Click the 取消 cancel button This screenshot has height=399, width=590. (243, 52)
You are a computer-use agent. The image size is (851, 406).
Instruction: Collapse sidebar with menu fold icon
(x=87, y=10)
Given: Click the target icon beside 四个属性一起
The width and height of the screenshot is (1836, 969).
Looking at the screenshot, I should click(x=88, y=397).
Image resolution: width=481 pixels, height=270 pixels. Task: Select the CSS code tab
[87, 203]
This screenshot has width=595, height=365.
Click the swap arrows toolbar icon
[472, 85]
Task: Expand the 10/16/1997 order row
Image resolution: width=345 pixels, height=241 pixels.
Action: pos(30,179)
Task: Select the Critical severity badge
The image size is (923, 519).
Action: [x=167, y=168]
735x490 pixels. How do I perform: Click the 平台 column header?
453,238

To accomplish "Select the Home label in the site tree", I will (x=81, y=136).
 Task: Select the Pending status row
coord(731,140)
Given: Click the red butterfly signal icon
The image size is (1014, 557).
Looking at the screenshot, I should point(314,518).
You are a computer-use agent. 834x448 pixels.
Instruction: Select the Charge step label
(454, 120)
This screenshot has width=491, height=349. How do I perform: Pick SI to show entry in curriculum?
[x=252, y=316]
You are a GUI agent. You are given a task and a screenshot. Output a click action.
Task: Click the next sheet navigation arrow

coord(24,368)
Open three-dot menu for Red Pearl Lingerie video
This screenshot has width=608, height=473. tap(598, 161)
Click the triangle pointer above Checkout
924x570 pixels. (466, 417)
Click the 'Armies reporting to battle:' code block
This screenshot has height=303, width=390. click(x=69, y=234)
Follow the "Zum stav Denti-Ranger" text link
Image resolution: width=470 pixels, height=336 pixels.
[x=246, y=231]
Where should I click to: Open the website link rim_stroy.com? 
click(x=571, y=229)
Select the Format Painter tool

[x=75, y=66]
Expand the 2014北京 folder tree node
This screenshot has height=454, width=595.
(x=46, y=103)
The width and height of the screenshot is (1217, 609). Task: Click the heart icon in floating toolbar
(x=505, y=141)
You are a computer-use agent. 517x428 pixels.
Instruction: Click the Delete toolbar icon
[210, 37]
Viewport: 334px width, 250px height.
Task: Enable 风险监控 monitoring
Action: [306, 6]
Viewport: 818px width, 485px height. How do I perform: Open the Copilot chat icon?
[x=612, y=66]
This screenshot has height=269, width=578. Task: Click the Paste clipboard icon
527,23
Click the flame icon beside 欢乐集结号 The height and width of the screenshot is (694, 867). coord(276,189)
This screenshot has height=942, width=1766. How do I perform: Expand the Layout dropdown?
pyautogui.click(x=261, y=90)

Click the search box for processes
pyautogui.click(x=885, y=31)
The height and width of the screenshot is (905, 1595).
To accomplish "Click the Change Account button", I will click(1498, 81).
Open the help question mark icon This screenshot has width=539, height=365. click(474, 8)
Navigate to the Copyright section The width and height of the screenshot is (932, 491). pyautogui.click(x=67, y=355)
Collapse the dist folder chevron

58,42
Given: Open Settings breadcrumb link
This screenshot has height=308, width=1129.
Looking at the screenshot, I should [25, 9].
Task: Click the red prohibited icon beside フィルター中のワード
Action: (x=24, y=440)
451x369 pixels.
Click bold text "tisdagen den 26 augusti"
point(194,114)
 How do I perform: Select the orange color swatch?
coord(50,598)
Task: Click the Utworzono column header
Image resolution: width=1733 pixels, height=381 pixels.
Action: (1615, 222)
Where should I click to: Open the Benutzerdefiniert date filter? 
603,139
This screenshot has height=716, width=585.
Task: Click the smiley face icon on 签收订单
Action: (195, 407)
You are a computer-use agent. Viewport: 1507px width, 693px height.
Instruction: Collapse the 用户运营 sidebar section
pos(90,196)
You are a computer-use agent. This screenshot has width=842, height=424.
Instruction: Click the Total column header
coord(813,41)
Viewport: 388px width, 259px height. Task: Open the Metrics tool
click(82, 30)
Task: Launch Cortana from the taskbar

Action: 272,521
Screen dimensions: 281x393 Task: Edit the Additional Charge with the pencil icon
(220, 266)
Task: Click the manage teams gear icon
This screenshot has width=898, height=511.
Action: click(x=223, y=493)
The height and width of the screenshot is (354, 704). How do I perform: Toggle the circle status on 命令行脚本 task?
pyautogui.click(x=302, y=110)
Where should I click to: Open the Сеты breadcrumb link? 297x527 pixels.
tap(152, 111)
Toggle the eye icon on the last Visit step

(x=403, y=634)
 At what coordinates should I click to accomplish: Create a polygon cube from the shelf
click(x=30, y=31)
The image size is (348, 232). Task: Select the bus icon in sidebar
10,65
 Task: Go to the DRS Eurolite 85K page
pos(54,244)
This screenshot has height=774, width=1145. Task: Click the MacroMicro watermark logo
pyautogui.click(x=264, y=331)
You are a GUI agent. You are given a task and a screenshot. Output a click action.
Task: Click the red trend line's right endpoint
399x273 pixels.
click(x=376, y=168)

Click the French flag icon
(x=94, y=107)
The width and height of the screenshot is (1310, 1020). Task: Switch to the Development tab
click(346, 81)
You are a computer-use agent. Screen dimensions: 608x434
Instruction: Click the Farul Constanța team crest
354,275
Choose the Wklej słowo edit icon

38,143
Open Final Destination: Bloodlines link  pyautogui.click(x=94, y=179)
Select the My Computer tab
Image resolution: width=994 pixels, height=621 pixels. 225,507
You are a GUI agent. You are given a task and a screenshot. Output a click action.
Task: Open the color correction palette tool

- [THE PROBLEM]: Every entry above must appear again in the reply, exactly as it stands.

- [ANSWER BOX]:
Click the 取消 cancel button This screenshot has height=399, width=590. (243, 52)
You are a computer-use agent. The image size is (851, 406).
Instruction: Collapse sidebar with menu fold icon
(x=87, y=10)
Given: Click the target icon beside 四个属性一起
The width and height of the screenshot is (1836, 969).
Looking at the screenshot, I should click(x=88, y=397).
Image resolution: width=481 pixels, height=270 pixels. Task: Select the CSS code tab
[87, 203]
This screenshot has width=595, height=365.
Click the swap arrows toolbar icon
[472, 85]
Task: Expand the 10/16/1997 order row
Image resolution: width=345 pixels, height=241 pixels.
Action: pos(30,179)
Task: Select the Critical severity badge
The image size is (923, 519).
Action: [x=167, y=168]
735x490 pixels. How do I perform: Click the 平台 column header?
453,238

To accomplish "Select the Home label in the site tree", I will (x=81, y=136).
 Task: Select the Pending status row
coord(731,140)
Given: Click the red butterfly signal icon
The image size is (1014, 557).
Looking at the screenshot, I should point(314,518).
You are a computer-use agent. 834x448 pixels.
Instruction: Select the Charge step label
(454, 120)
This screenshot has width=491, height=349. How do I perform: Pick SI to show entry in curriculum?
[x=252, y=316]
You are a GUI agent. You are given a task and a screenshot. Output a click action.
Task: Click the next sheet navigation arrow

coord(24,368)
Open three-dot menu for Red Pearl Lingerie video
This screenshot has width=608, height=473. tap(598, 161)
Click the triangle pointer above Checkout
924x570 pixels. (466, 417)
Click the 'Armies reporting to battle:' code block
This screenshot has height=303, width=390. click(x=69, y=234)
Follow the "Zum stav Denti-Ranger" text link
Image resolution: width=470 pixels, height=336 pixels.
[x=246, y=231]
Where should I click to: Open the website link rim_stroy.com? 
click(x=571, y=229)
Select the Format Painter tool

[x=75, y=66]
Expand the 2014北京 folder tree node
This screenshot has height=454, width=595.
(x=46, y=103)
The width and height of the screenshot is (1217, 609). Task: Click the heart icon in floating toolbar
(x=505, y=141)
You are a computer-use agent. 517x428 pixels.
Instruction: Click the Delete toolbar icon
[210, 37]
Viewport: 334px width, 250px height.
Task: Enable 风险监控 monitoring
Action: [306, 6]
Viewport: 818px width, 485px height. How do I perform: Open the Copilot chat icon?
[x=612, y=66]
This screenshot has height=269, width=578. Task: Click the Paste clipboard icon
527,23
Click the flame icon beside 欢乐集结号 The height and width of the screenshot is (694, 867). coord(276,189)
This screenshot has height=942, width=1766. How do I perform: Expand the Layout dropdown?
pyautogui.click(x=261, y=90)

Click the search box for processes
pyautogui.click(x=885, y=31)
The height and width of the screenshot is (905, 1595).
To accomplish "Click the Change Account button", I will click(1498, 81).
Open the help question mark icon This screenshot has width=539, height=365. click(474, 8)
Navigate to the Copyright section The width and height of the screenshot is (932, 491). pyautogui.click(x=67, y=355)
Collapse the dist folder chevron

58,42
Given: Open Settings breadcrumb link
This screenshot has height=308, width=1129.
Looking at the screenshot, I should [25, 9].
Task: Click the red prohibited icon beside フィルター中のワード
Action: (x=24, y=440)
451x369 pixels.
Click bold text "tisdagen den 26 augusti"
point(194,114)
 How do I perform: Select the orange color swatch?
coord(50,598)
Task: Click the Utworzono column header
Image resolution: width=1733 pixels, height=381 pixels.
Action: (1615, 222)
Where should I click to: Open the Benutzerdefiniert date filter? 
603,139
This screenshot has height=716, width=585.
Task: Click the smiley face icon on 签收订单
Action: (195, 407)
You are a computer-use agent. Viewport: 1507px width, 693px height.
Instruction: Collapse the 用户运营 sidebar section
pos(90,196)
You are a computer-use agent. This screenshot has width=842, height=424.
Instruction: Click the Total column header
coord(813,41)
Viewport: 388px width, 259px height. Task: Open the Metrics tool
click(82, 30)
Task: Launch Cortana from the taskbar

Action: 272,521
Screen dimensions: 281x393 Task: Edit the Additional Charge with the pencil icon
(220, 266)
Task: Click the manage teams gear icon
This screenshot has width=898, height=511.
Action: click(x=223, y=493)
The height and width of the screenshot is (354, 704). How do I perform: Toggle the circle status on 命令行脚本 task?
pyautogui.click(x=302, y=110)
Where should I click to: Open the Сеты breadcrumb link? 297x527 pixels.
tap(152, 111)
Toggle the eye icon on the last Visit step

(x=403, y=634)
 At what coordinates should I click to accomplish: Create a polygon cube from the shelf
click(x=30, y=31)
The image size is (348, 232). Task: Select the bus icon in sidebar
10,65
 Task: Go to the DRS Eurolite 85K page
pos(54,244)
This screenshot has height=774, width=1145. Task: Click the MacroMicro watermark logo
pyautogui.click(x=264, y=331)
You are a GUI agent. You are given a task and a screenshot. Output a click action.
Task: Click the red trend line's right endpoint
399x273 pixels.
click(x=376, y=168)

Click the French flag icon
(x=94, y=107)
The width and height of the screenshot is (1310, 1020). Task: Switch to the Development tab
click(346, 81)
You are a computer-use agent. Screen dimensions: 608x434
Instruction: Click the Farul Constanța team crest
354,275
Choose the Wklej słowo edit icon

38,143
Open Final Destination: Bloodlines link  pyautogui.click(x=94, y=179)
Select the My Computer tab
Image resolution: width=994 pixels, height=621 pixels. 225,507
You are a GUI agent. You are given a task and a screenshot. Output a click action.
Task: Open the color correction palette tool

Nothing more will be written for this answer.